### [Aim of the task]
Leaving out the pictures, write the following records exactly as they read.

[Stored records]
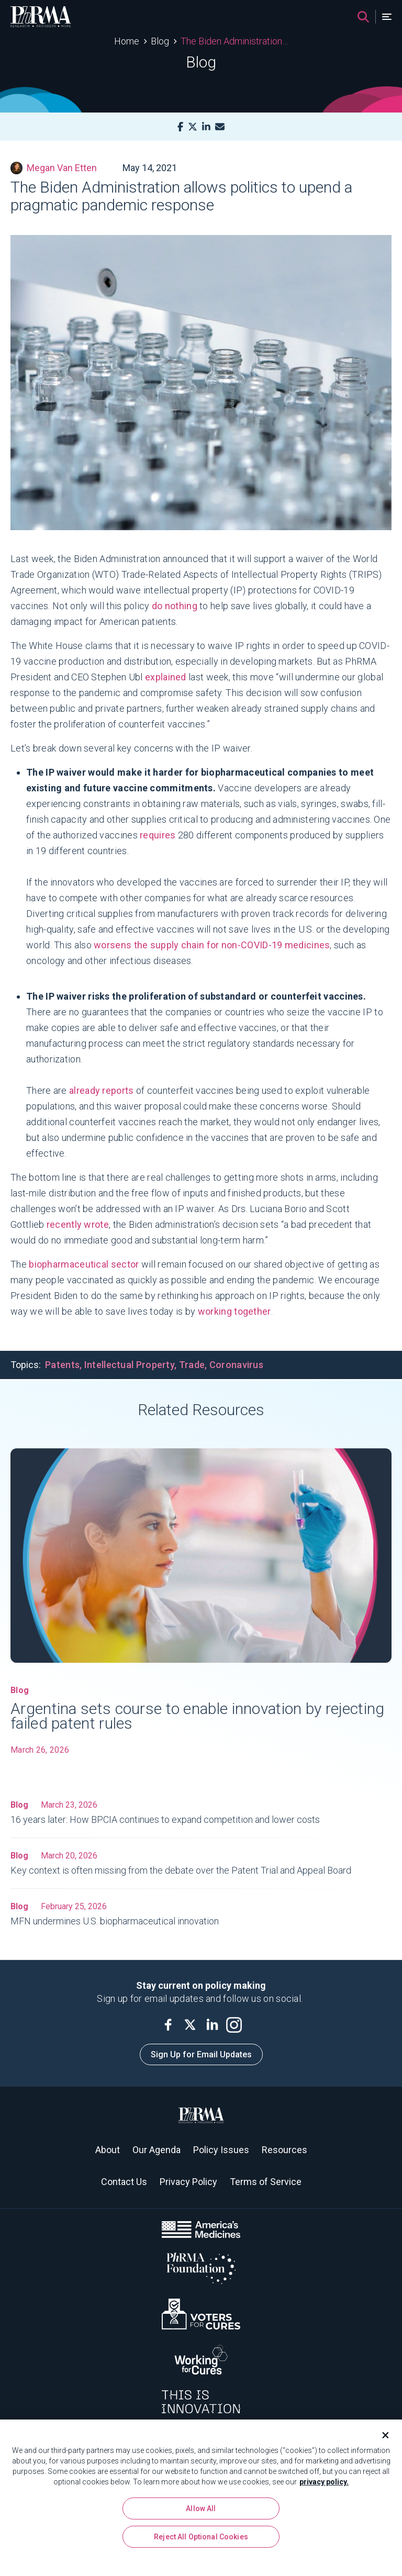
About (107, 2149)
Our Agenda (156, 2149)
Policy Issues (221, 2149)
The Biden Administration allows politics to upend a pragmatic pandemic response (234, 41)
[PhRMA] (40, 16)
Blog (160, 41)
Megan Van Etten (53, 168)
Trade (192, 1364)
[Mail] (220, 126)
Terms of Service (266, 2181)
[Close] (381, 2437)
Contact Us (124, 2181)
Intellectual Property (129, 1364)
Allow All (201, 2511)
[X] (192, 126)
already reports (101, 1090)
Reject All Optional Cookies (201, 2539)
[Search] (363, 17)
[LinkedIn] (206, 126)
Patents (62, 1364)
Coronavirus (236, 1364)
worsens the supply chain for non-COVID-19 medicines (212, 944)
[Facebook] (180, 126)
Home (126, 41)
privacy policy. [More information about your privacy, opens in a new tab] (324, 2484)
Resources (284, 2149)
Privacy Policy (188, 2181)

### [Exercise answer]
About (107, 2149)
Our Agenda (156, 2149)
Policy Issues (221, 2149)
The Biden Administration allows politics to upend a pragmatic pandemic response (234, 41)
[PhRMA] (40, 16)
Blog (160, 41)
Megan Van Etten (53, 168)
Trade (192, 1364)
[Mail] (220, 126)
Terms of Service (266, 2181)
[Close] (381, 2437)
Contact Us (124, 2181)
Intellectual Property (129, 1364)
Allow All (201, 2511)
[X] (192, 126)
already reports (101, 1090)
Reject All Optional Cookies (201, 2539)
[Search] (363, 17)
[LinkedIn] (206, 126)
Patents (62, 1364)
Coronavirus (236, 1364)
worsens the supply chain for non-COVID-19 medicines (212, 944)
[Facebook] (180, 126)
Home (126, 41)
privacy policy. [More information about your privacy, opens in a new tab] (324, 2484)
Resources (284, 2149)
Privacy Policy (188, 2181)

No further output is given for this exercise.